Quant à moi, déjà ferré par l’enthousiasme véhément de notre compère l’éditeur, mais demandant pourtant à y voir, j’ai bel et bien culbuté dans ce livre à l’unisson de l’auteur, puisque c’est par une chute dans la nuit matinale, suivie d’un empêtrement ponctué de jurons, que Bovard marque son ouverture, au double sens du terme tant il est vrai que la première des quatre séquences du livre, intitulée La grande blanche, coïncide avec le première jour légal de la pêche, non loi de l’embouchure de la Venoge.
Or tout de suite on y est : on y est physiquement, comme aux petites aubes les conquérants de l’inutile sortant de la cabane d’altitude, tout de suite on flaire la rivière après en avoir perçu la rumeur entre les feuilles, tout de suite on est comme happé par cette Attente dans laquelle va se dérouler tout un combat compliqué dont l’enjeu est une fuyante merveille, mi chair-mi fantasme, vivant défi qui ne peut qu’être dans l’absolu du pêcheur, aujourd’hui où c’est la mort, la « blanche de sa vie »…
La quête de l’absolu, chez Jacques-Etienne Bovard, ne va pas sans patauger, s’embrouiller le fil et le matos, surtout risquer de faire mayaule, l’expression vaudoise signifiant tout louper et rentrer bredouille. A cette sainte salope de poisse, l’écrivain consacre de formidables pages, dignes d’un grand écrivain. Deux passages, déjà, de Ne pousse pas la rivière avaient atteint cette intensité de fusion d’une perception très physique et d’une aspiration quasi métaphysique à vivre sa passion jusqu’aux confins de l’extase et de la mort, dont l’inatteignable blanche était déjà le symbole. Dans La pêche à rôder, où il gagne encore en liberté narrative et en puissance d’évocation - salut Hemingway, salut Jim Harrison -, Bovard touche à toutes les gammes de sensations et de sentiments, de la tendresse filiale (la belle initiation de Retrouvailles) à l’amitié scellée par l’Aventure, en passant par la relation profonde avec la nature ou la reconnaissance manifestée à ceux qui l’ont initié, le ressouvenir personnel d’épisodes familiaux révélateurs, enfin tous ces petits côtés et tous ces beaux moments constituant les facettes de son Grand Jeu.

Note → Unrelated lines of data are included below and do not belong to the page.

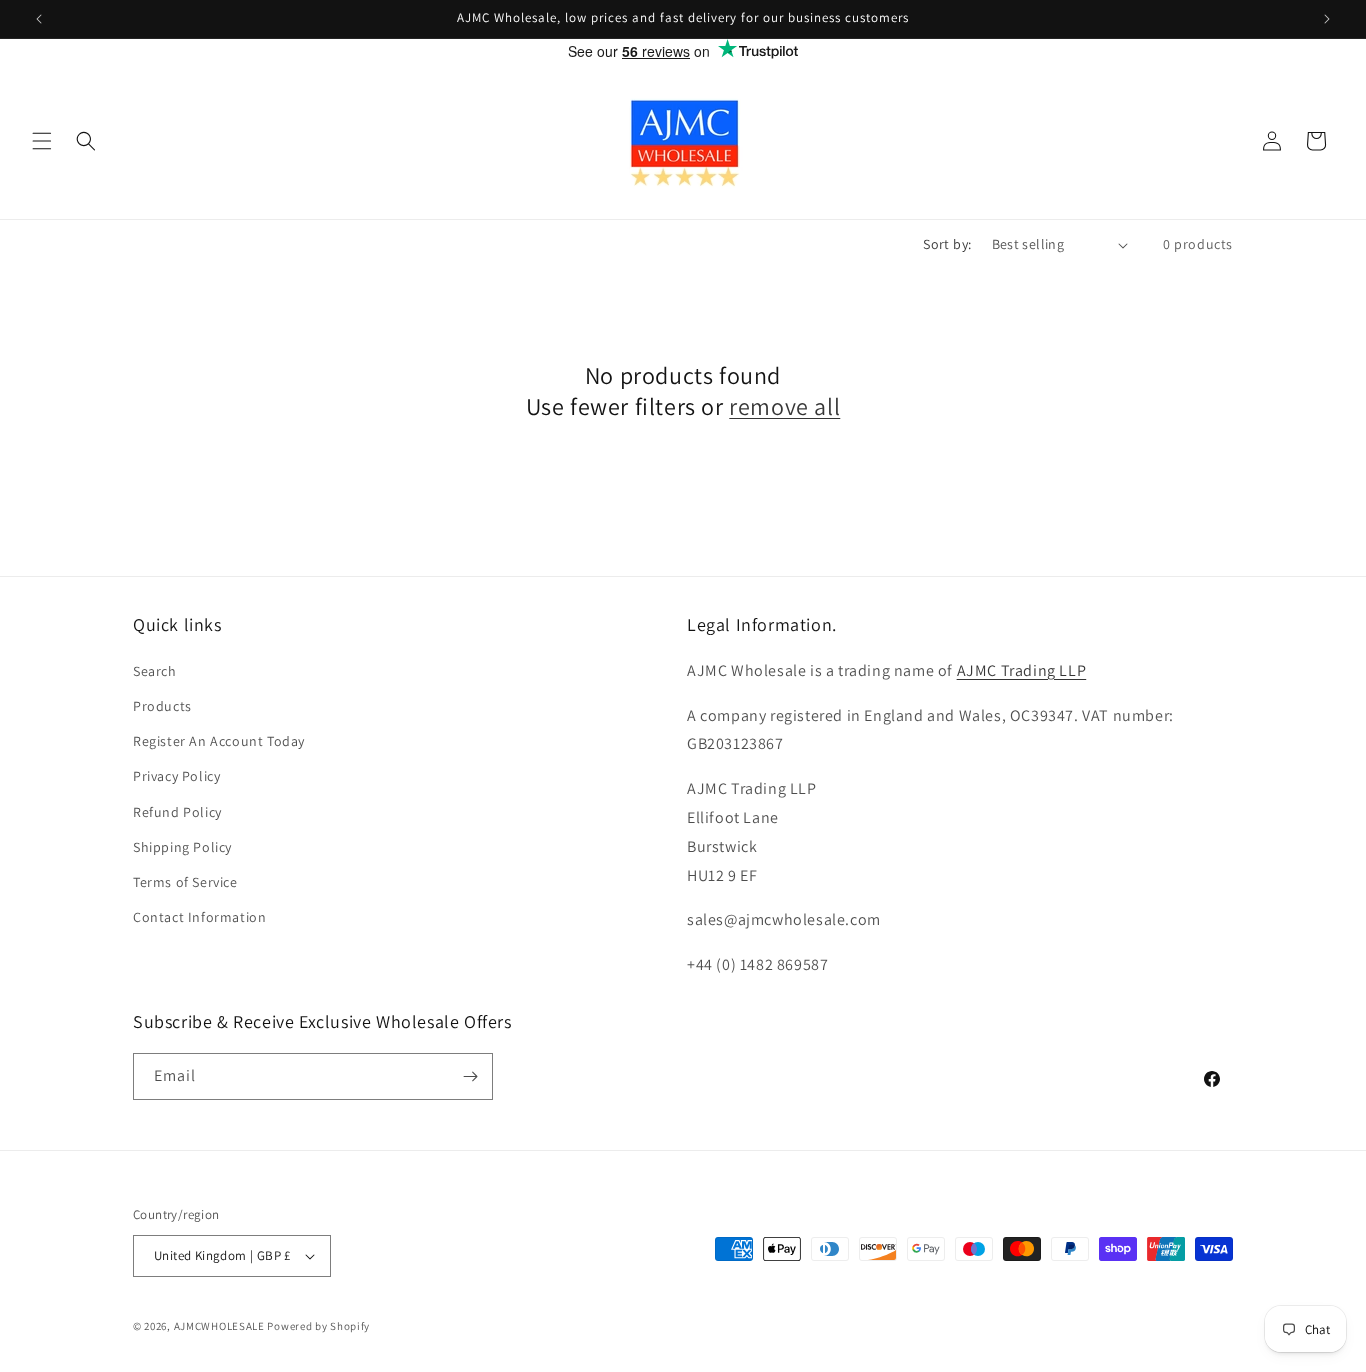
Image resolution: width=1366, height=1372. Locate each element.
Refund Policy (177, 812)
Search (155, 671)
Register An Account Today (219, 741)
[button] (42, 141)
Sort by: (947, 244)
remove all (784, 406)
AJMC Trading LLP (1022, 670)
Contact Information (199, 917)
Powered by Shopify (318, 1326)
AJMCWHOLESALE (219, 1326)
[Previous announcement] (39, 19)
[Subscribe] (470, 1076)
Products (162, 706)
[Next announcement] (1327, 19)
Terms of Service (185, 882)
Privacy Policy (176, 776)
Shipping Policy (182, 847)
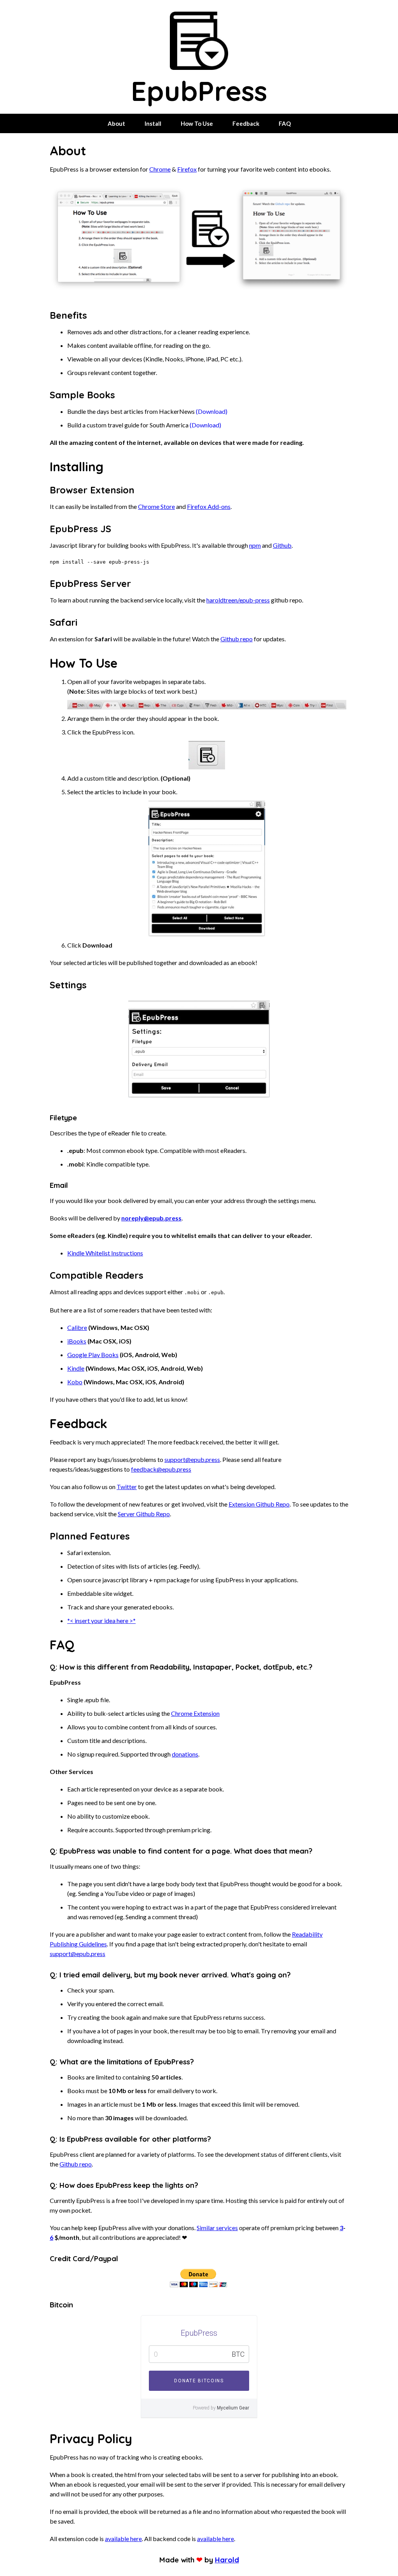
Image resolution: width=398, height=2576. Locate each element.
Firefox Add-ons (208, 506)
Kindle (75, 1368)
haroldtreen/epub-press (238, 600)
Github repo (236, 638)
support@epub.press (192, 1459)
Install (153, 123)
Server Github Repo (144, 1513)
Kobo (74, 1381)
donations (185, 1754)
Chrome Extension (195, 1713)
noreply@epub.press (151, 1218)
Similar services (217, 2227)
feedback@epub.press (161, 1469)
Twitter (127, 1486)
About (116, 123)
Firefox (187, 169)
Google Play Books (93, 1354)
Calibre (77, 1327)
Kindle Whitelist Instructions (105, 1253)
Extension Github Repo (259, 1504)
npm (255, 545)
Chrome (160, 169)
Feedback (245, 123)
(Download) (211, 411)
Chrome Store (156, 506)
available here (123, 2538)
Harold (227, 2559)
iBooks (76, 1341)
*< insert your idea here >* (101, 1620)
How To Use (197, 123)
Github (282, 545)
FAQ (285, 123)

medium_Bovard5.JPGJacques-Etienne Bovard. La pêche à rôder ; un art de l’impatience. Bernard Campiche, 130p.

Commentaires

  • Oui, quatre textes qui happent littéralement le lecteur, comme toujours d'ailleurs avec Bovard. Tout farci que j'étais du cliché de la pêche assise et à mourir d'ennui, je me suis surpris à Attendre avec le narrateur, à traquer le "coin", à guetter le poisson, le souffle, la vaguelette...
    D'autant plus enthousiasmé par ce texte que le premier aperçu que j'en ai eu a été une lecture par l'auteur lui-même, devant un public ne cachant pas sa jubilation.
    Si vous manquez d'idées de cadeaux de Noël...

  • Hum... Cadeau de noël.... Bonne idée. Il y a un de mes très bons amis qui me désespère par son peu de goût pour la lecture mais ne manque pas de me tanner avec sa pêche et qui ne va pas éviter ça. En plus 130 pages, c'est parfait.